═══ Data provided ═══

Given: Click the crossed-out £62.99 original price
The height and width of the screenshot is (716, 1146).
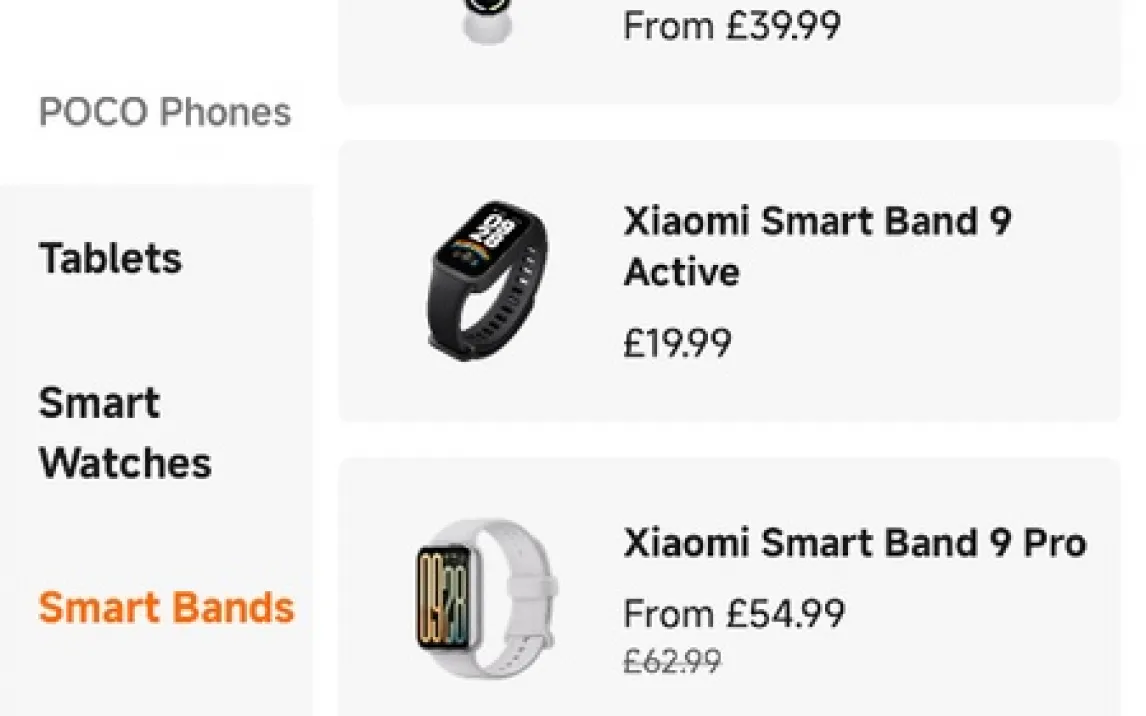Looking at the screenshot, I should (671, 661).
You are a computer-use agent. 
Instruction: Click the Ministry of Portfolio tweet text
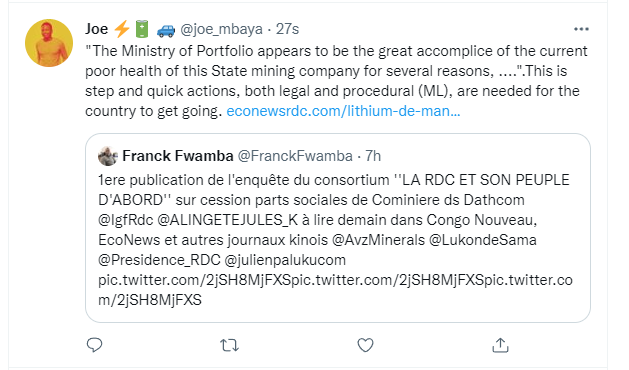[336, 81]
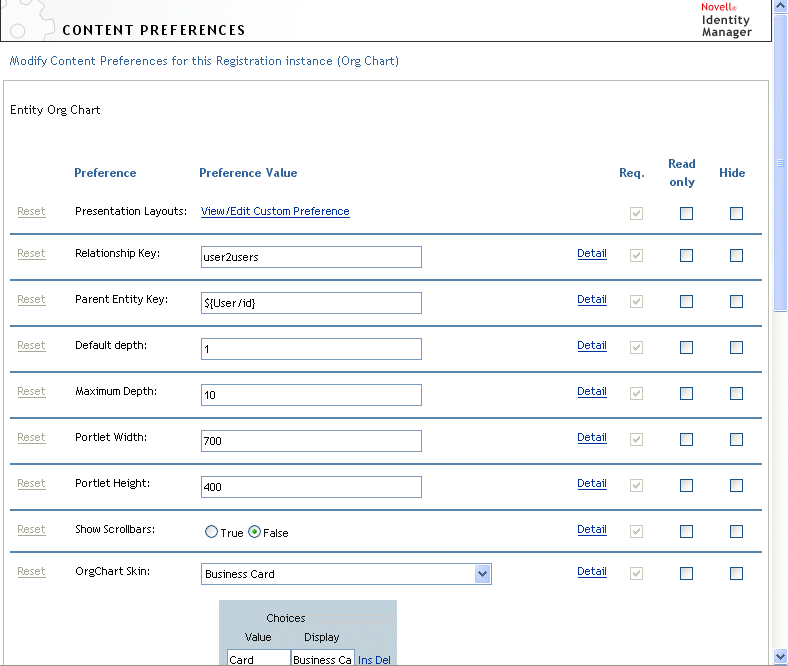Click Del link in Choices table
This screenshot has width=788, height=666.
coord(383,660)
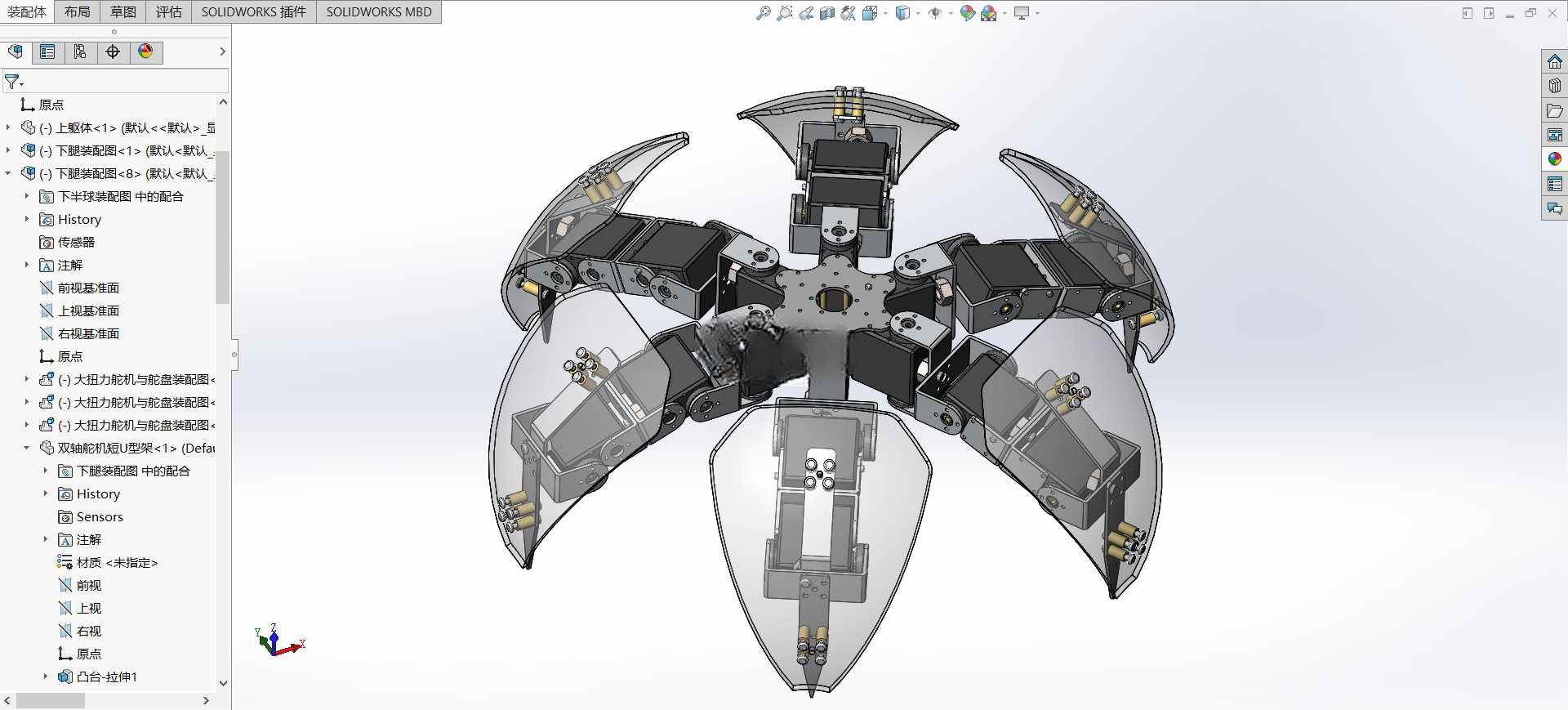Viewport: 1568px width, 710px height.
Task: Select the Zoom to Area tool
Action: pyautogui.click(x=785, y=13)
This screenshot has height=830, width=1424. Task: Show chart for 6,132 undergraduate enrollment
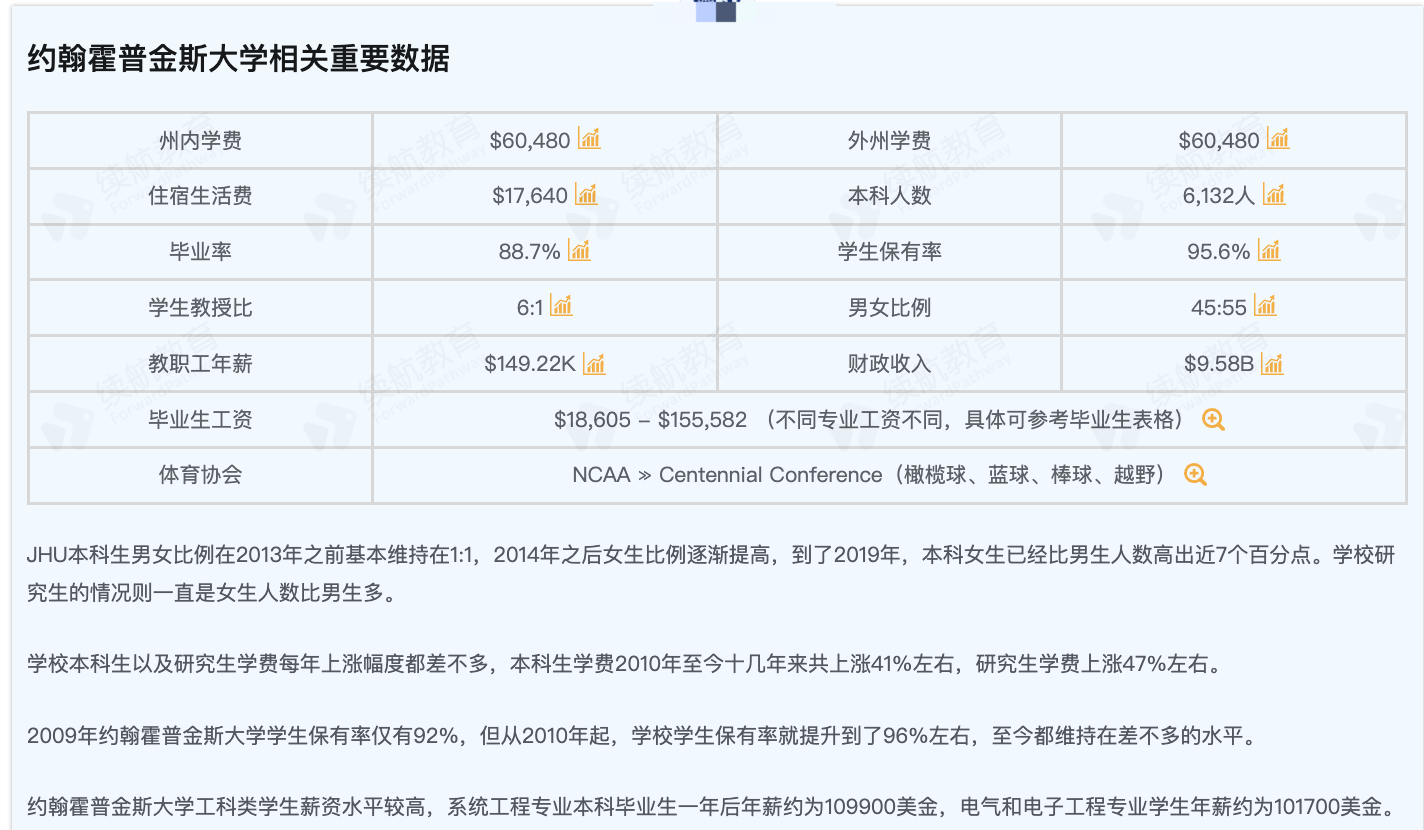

═══
═══ Data provided ═══

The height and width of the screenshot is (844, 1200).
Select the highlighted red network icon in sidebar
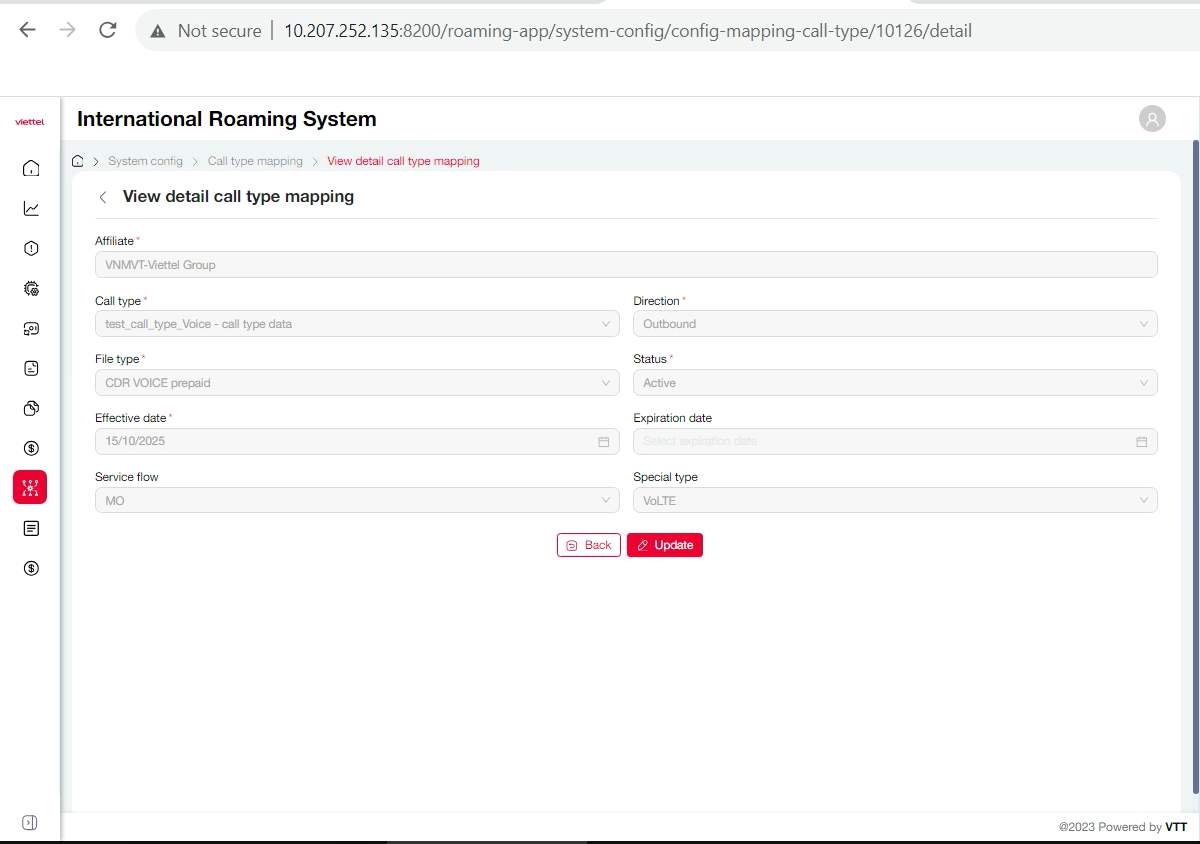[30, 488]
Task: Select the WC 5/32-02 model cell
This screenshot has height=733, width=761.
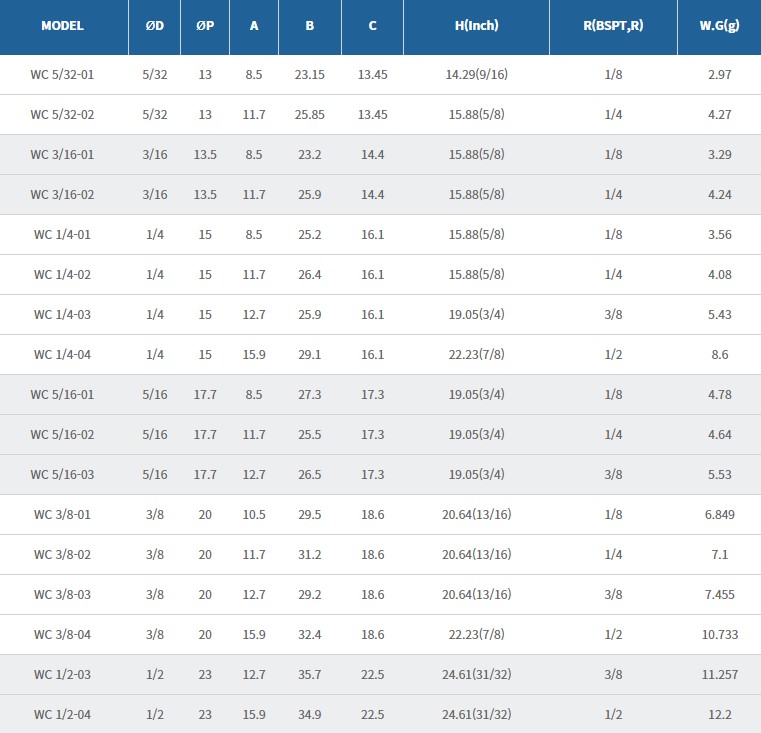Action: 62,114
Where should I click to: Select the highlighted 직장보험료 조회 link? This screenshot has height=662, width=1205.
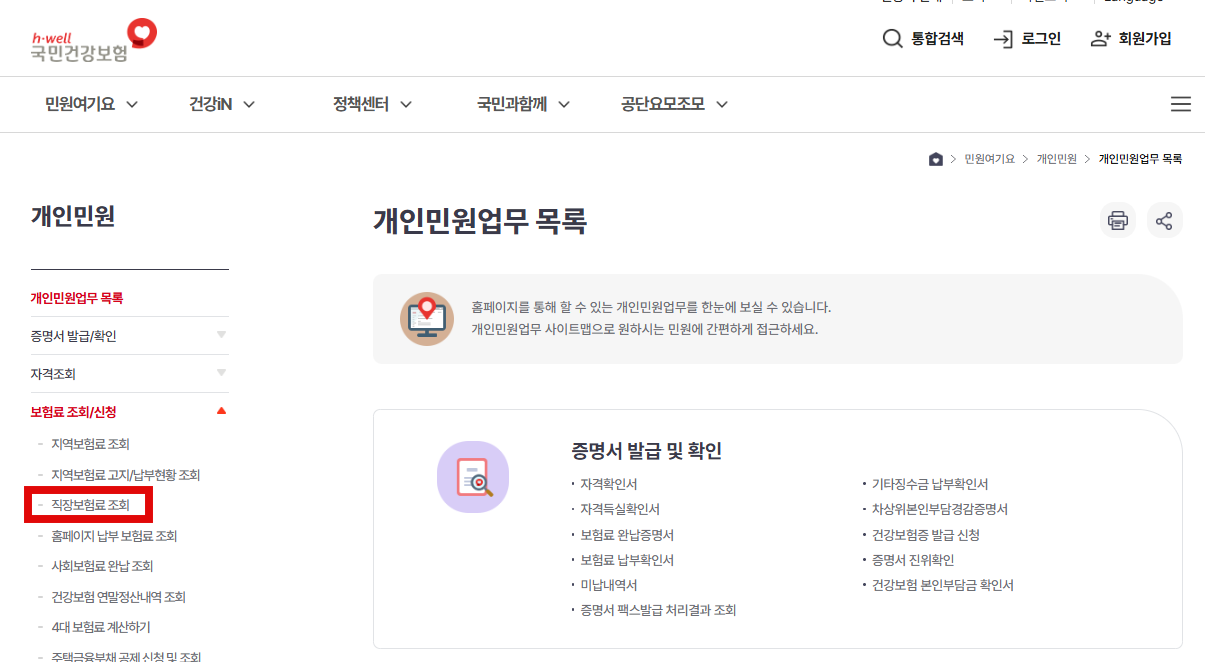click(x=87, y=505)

═══

Your assignment:
Please return the data above exactly as it stands from the line with "Given: Click the" to the line with "This screenshot has height=830, width=1424.", keeping both of those lines but none of the pictures.

Task result:
Given: Click the crossed-out £62.99 original price
The height and width of the screenshot is (716, 1146).
Looking at the screenshot, I should (671, 661).
You are a computer-use agent. 
Instruction: Click the Ministry of Portfolio tweet text
[336, 81]
Click Del link in Choices table
This screenshot has width=788, height=666.
coord(383,660)
Viewport: 1568px width, 710px height.
Task: Select the Zoom to Area tool
Action: pyautogui.click(x=785, y=13)
This screenshot has height=830, width=1424. Task: Show chart for 6,132 undergraduate enrollment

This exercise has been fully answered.